Le projet prévoit également une extension des outils de surveillance utilisés par la police et l’Office fédéral des migrations et des réfugiés (Bundesamt für Migration und Flüchtlinge, BAMF), ainsi que l’installation de caméras à intelligence artificielle dans certains espaces urbains considérés comme sensibles, comme la Rigaer Straße ou le Görlitzer Park.
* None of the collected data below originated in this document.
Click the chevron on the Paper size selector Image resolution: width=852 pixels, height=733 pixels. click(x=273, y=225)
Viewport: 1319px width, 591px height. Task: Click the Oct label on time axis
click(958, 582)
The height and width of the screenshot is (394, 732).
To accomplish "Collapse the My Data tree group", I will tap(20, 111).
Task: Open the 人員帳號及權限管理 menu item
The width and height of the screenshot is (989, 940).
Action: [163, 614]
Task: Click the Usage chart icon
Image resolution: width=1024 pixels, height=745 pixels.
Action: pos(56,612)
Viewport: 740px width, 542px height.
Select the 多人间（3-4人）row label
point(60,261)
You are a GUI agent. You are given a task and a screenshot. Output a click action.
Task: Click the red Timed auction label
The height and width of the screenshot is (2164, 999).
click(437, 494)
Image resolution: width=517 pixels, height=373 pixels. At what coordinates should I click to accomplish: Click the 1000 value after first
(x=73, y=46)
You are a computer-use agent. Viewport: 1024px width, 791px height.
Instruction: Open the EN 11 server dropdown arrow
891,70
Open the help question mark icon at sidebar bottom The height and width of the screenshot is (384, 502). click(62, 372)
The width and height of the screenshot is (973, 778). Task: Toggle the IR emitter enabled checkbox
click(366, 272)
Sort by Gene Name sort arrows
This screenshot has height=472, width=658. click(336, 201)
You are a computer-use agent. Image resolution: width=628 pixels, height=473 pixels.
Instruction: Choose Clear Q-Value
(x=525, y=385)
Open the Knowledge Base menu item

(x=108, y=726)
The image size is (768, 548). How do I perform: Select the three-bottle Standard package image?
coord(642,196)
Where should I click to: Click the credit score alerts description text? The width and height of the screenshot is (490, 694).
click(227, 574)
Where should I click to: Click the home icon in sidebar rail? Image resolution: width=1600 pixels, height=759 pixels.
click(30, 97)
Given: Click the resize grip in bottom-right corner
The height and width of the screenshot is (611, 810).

Maroc : Six mineurs condamnés à six mois de prison après les manifestations du mouvement GenZ 212

Le 18 juin 2026, un tribunal de Casablanca a condamné six mineurs à six mois de prison pour « entrave à la circulation » dans le cadre des manifestations du collectif de jeunes GenZ 212, qui s’étaient déroulées à l’automne 2025. Les faits reprochés concernent le blocage d’une autoroute urbaine à Casablanca lors de rassemblements liés aux revendications du mouvement, qui appelait à des réformes dans les secteurs de la santé et de l’éducation ainsi qu’à la lutte contre la corruption. Selon la défense, quatre des mineurs, placés en détention provisoire dans un centre spécialisé, ont pu être libérés après avoir purgé leur peine, tandis que la situation des deux autres restait incertaine quant à l’exécution effective de la condamnation.

Cette décision s’inscrit dans un contexte plus large de poursuites judiciaires liées à ces manifestations, qui ont également concerné des dizaines de jeunes majeurs condamnés à des peines de prison avec ou sans sursis. Au total, plus de 2 400 personnes ont été poursuivies dans le cadre de ces événements, selon le parquet, dans une période marquée par des mobilisations sociales très importantes.

Philippines : Etat des lieux des violations des droits civils et politiques de 2022 à 2026

Le programme de contre-insurrection mené par l’administration Marcos Jr. puis Duterte aux Philippines, entre le 1er juillet 2022 et le 31 mars 2026, se solde par une crise humanitaire majeure. Les forces de l’ordre et le gouvernement se rendent coupables de graves atteintes aux droits humains, totalisant 137 exécutions extrajudiciaires, 16 disparitions forcées et 873 arrestations illégales ou arbitraires. Parallèlement, les autorités imposent 579 fausses redditions de combattants de la guérilla maoïste.

La répression s’étend à des manœuvres militaires d’envergure qui ont pour vocation de terroriser et déraciner les populations civiles, comptabilisant 59 284 bombardements, 70 028 épisodes de tirs aveugles et 49 375 évacuations forcées. Parallèlement, où les cas de menaces, de harcèlements et d’intimidations atteignent le nombre de 10 837 122 victimes.